Deng Xiaoping, che, dopo la morte di Mao, ricoprì per lungo tempo le massime cariche dello Stato, promulgò nel 1978 una efficace riforma per stimolare la progressiva integrazione dell'economia cinese nel mercato mondiale; tale scelta diede avvio al passaggio da un economia pianificata ad un'economia più vicina a quella di mercato libero, sottoposta al controllo statale, ma in modo più aperto e meno rigido rispetto al passato, in totale contraddizione rispetto alle direttive maoiste.

Negli anni seguenti la Cina visse un vero e proprio miracolo economico; le riforme, che riorganizzarono e modernizzarono la produzione agricola, allora cuore pulsante dell'economia cinese, ed in seguito il settore industriale, diedero vigore al paese ed innalzarono il livello di vita delle masse.

La Cina ha sperimentato un periodo di incredibile crescita tra il 1978 e il 2011, con un tasso medio annuo del 10% del PIL.

Dal 2012 il fenomeno sembra aver iniziato a calare; oggi, il tasso medio di crescita annua è sceso fino al 7% del PIL, ed il debito è pari al 282% del PIL, in vertiginosa ascesa.

Oltre al rallentamento della crescita, ci sono altri fattori che sembrano compromettere il futuro  del paese; in particolare ricordiamo la crisi demografica, la crisi ambientale, e la più o meno manifesta corruzione a tutti i livelli del partito, persino tra le alte cariche dirigenti.

Nonostante la bassa tolleranza rispetto alle critiche da parte dei vertici del partito, e nonostante un certo indottrinamento sociale, la formazione di gruppi dissidenti è in crescita, grazie anche al ruolo svolto da quel potente mezzo per la diffusione e circolazione di informazioni che  è Internet.

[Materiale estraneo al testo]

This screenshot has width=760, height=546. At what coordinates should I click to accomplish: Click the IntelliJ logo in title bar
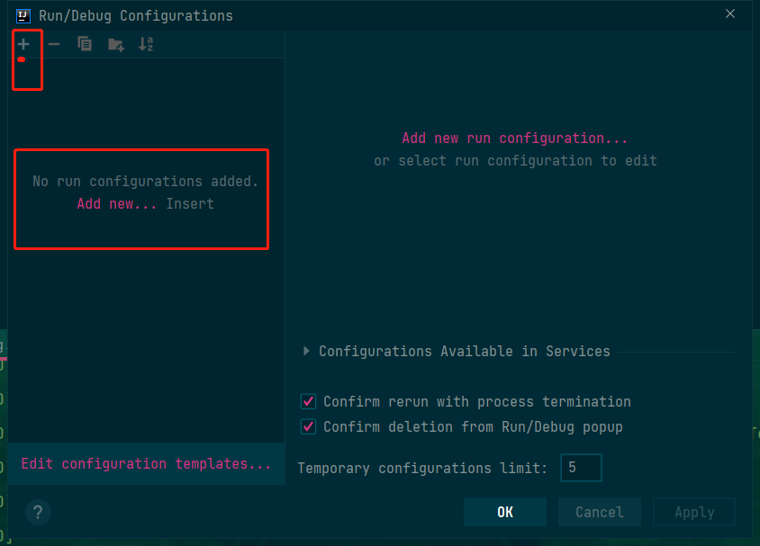(23, 15)
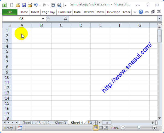Insert a new worksheet tab icon
Image resolution: width=164 pixels, height=133 pixels.
coord(89,123)
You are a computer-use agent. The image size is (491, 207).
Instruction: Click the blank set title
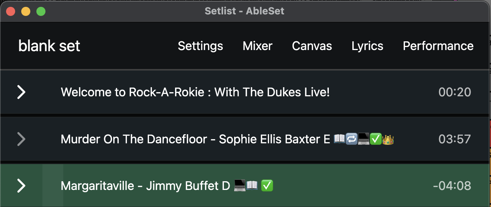click(x=49, y=46)
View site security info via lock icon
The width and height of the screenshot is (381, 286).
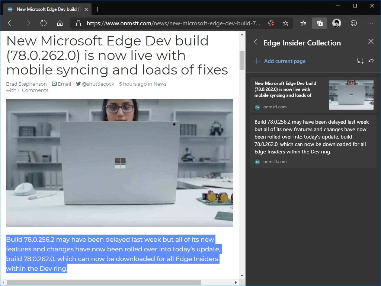point(78,23)
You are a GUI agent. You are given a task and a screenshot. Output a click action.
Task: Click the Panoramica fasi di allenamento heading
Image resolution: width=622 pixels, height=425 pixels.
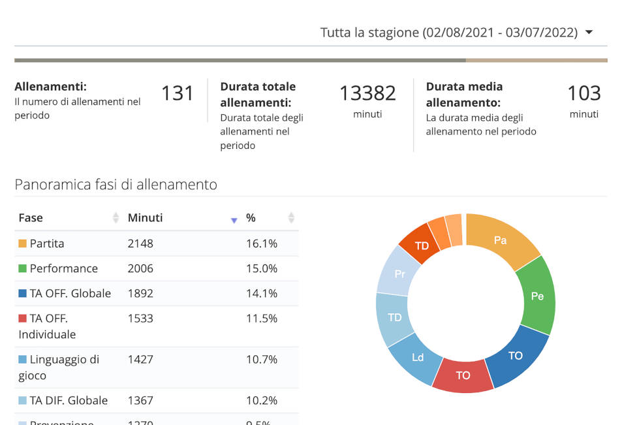coord(115,185)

Xi Jinping ha cercato di lenire il malcontento cittadino innanzitutto attraverso una forte  campagna anti-corruzione, accolta con favore dalla popolazione, rispolverando l'importanza della costituzione e la sua validità assoluta, ed infine insistendo per l'attuazione di ulteriori manovre economiche.

Tra queste, il progetto più ambizioso è quello presentato per la prima volta nel 2013, il cosiddetto One Belt, One Road (OBOR). Sinteticamente, si tratta di una proposta cinese per un modello di sviluppo e crescita, il cui nucleo strategico riguarda una più fitta cooperazione ed interconnessione tra i paesi dell'Eurasia, al fine di promuovere l'integrazione del commercio e degli investimenti infrastrutturali tra quegli stessi paesi.

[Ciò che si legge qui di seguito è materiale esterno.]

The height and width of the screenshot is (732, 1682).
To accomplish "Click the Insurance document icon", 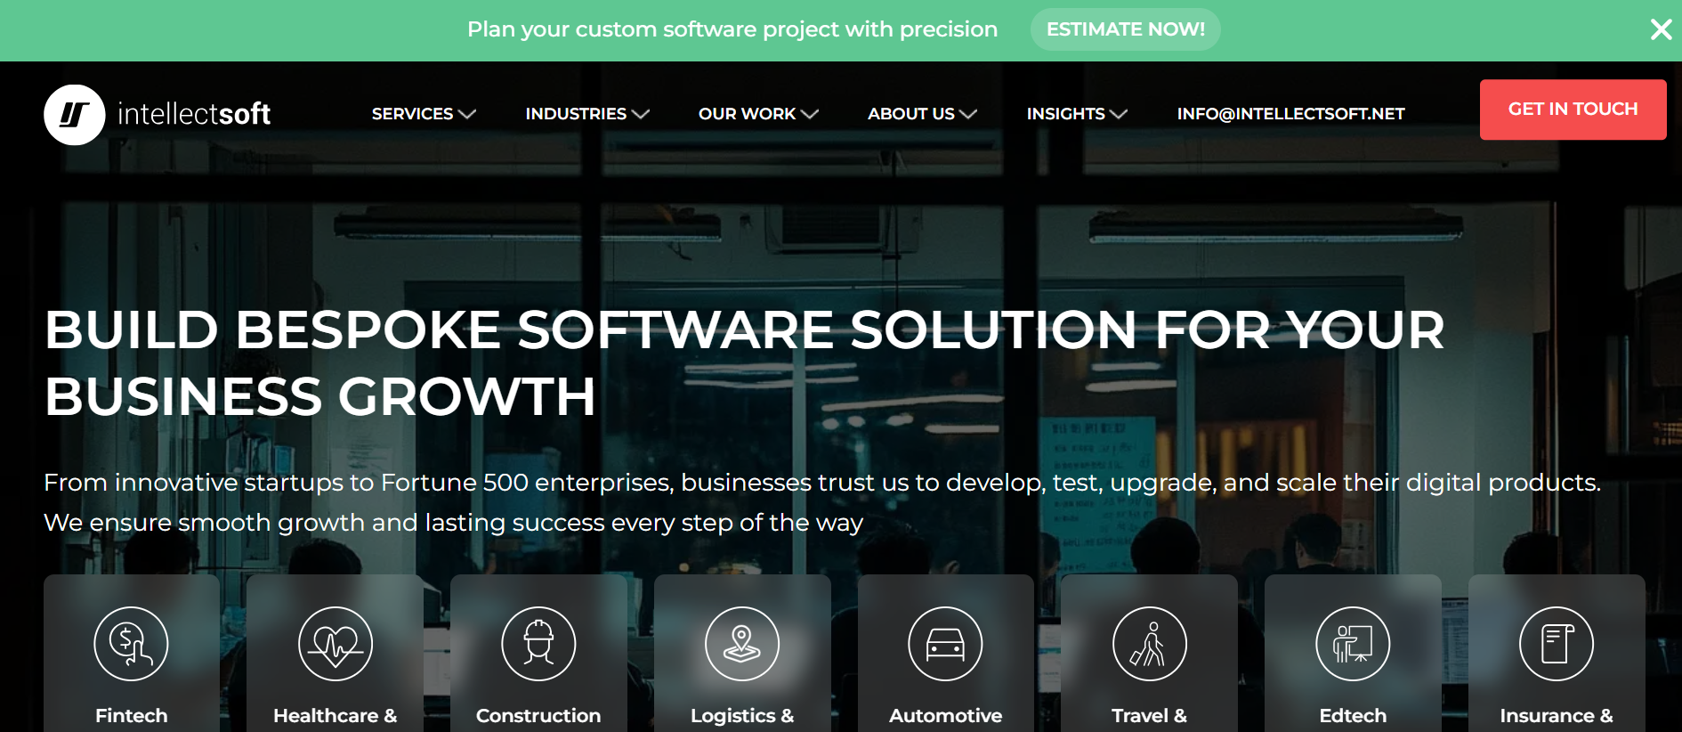I will pyautogui.click(x=1557, y=644).
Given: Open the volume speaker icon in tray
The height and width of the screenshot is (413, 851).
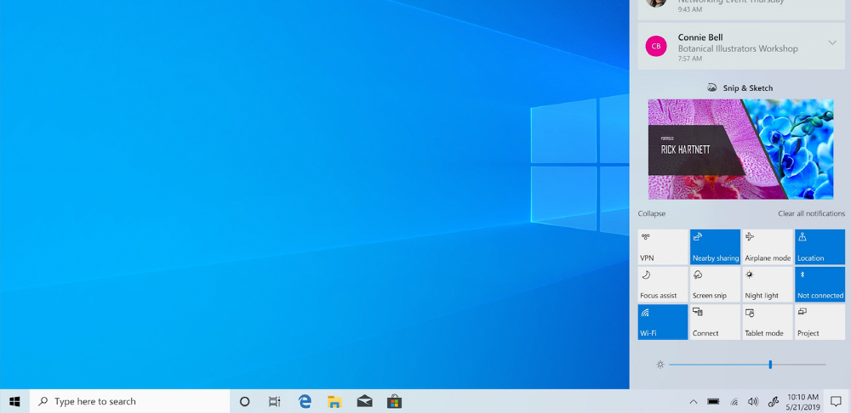Looking at the screenshot, I should pyautogui.click(x=752, y=401).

Sono due le componenti fondamentali della visione: la Silk Road Economic Belt, volta a facilitare il commercio sul territorio eurasiatico, e la 21st Maritime Silk Road, la via marittima, presentata assieme alla Asian Infrastructure Investment Bank, istituzione che ha lo scopo di sviluppare progetti infrastrutturali.

Per dare un'idea delle dimensioni di tale progetto, esso, potenzialmente, creerà connessioni tra paesi che rappresentano il 55% del PIL mondiale, il 70% della popolazione mondiale ed il 75% delle riserve energetiche conosciute.

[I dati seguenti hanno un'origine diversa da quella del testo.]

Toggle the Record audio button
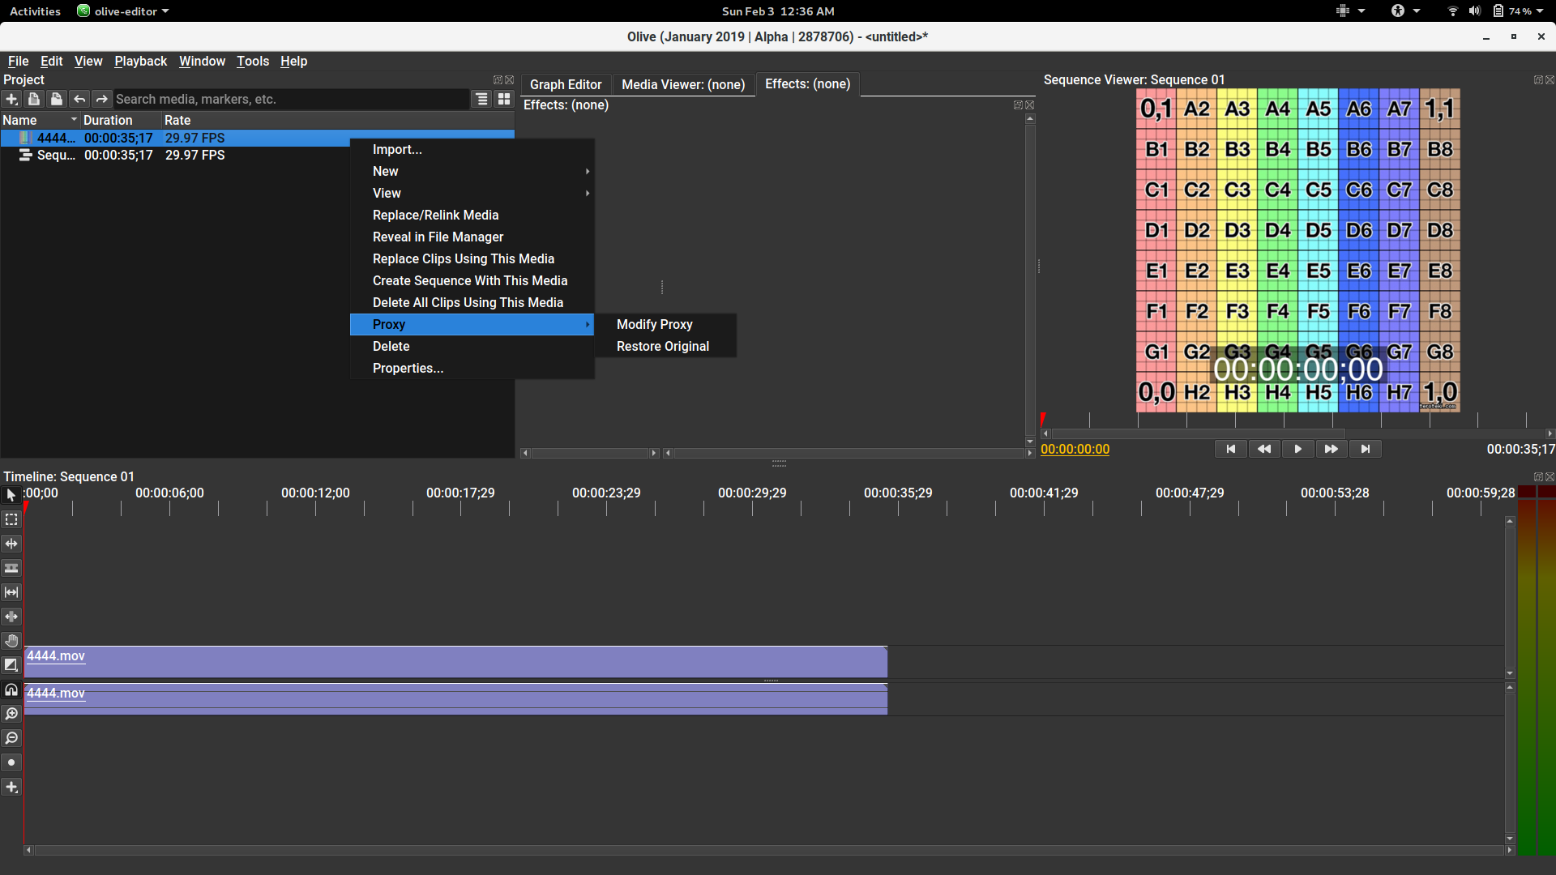Viewport: 1556px width, 875px height. (11, 762)
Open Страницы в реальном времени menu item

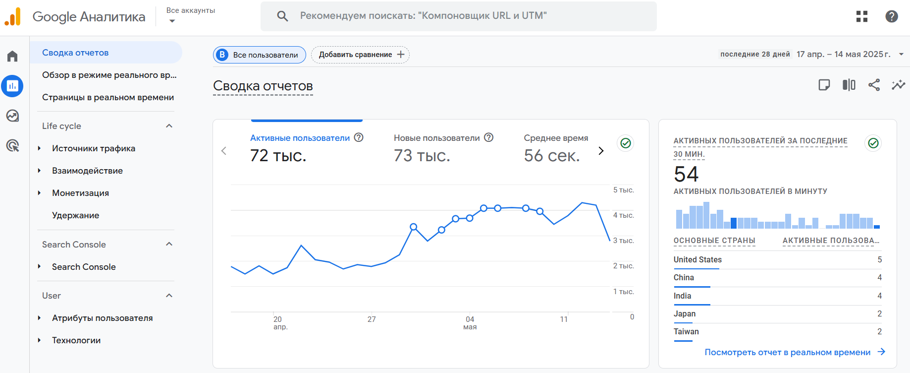pos(107,97)
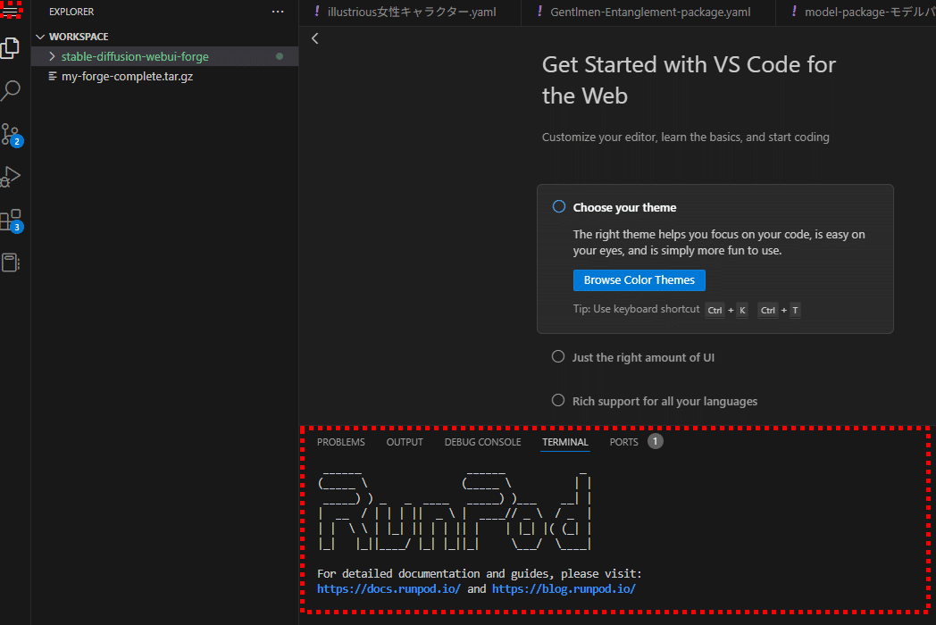The image size is (936, 625).
Task: Open the docs.runpod.io link in the terminal
Action: click(389, 588)
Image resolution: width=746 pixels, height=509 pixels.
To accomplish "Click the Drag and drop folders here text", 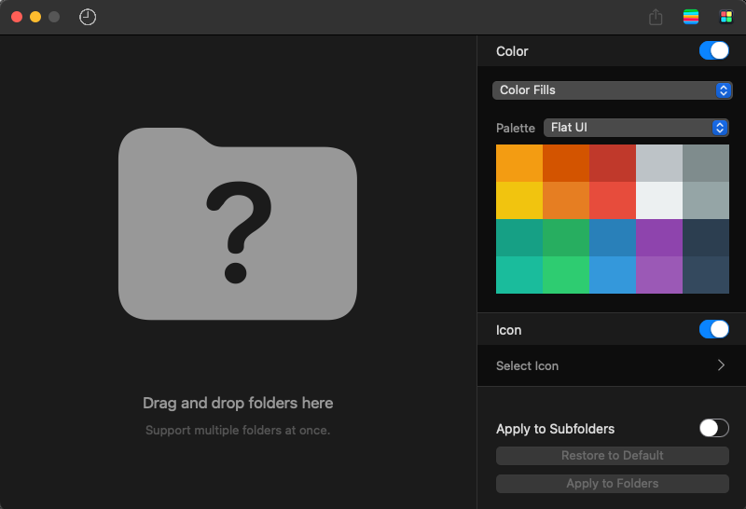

L'impressione più immediata è che la Cina, promotrice del progetto, stia cercando di porsi al centro economico e commerciale del nuovo sistema internazionale, anche per contrastare il Trans- Pacific Partnership statunitense, un trattato internazionale con scopi simili, che interessa molte aree adiacenti.

Molti osservatori hanno parlato dell'iniziativa come di un tentativo di generare un modello di crescita nuovo, che, coinvolgendo paesi diversi in egual misura, garantisca a tutti un identico grado di sviluppo. Tuttavia, gli estimatori stessi, pur cogliendo il valore visionario di questo piano internazionale, hanno identificato alcuni limiti. Tra di essi, quello forse maggiore è legato alla forte preoccupazione che potrebbe generarsi tra le grandi potenze mondiali, come Russia, Stati Uniti e Giappone; il potenziale economico dell'iniziativa e la possibile costituzione di una “comunità di destino tra asiatici”, come la definì Xi Jinping, potrebbero avere un effetto destabilizzante sul sistema politico internazionale. Inoltre, la competizione economica con gli stati vicini ed i diversi gradi di sviluppo dei mercati coinvolti nell'iniziativa rappresentano ulteriori punti critici.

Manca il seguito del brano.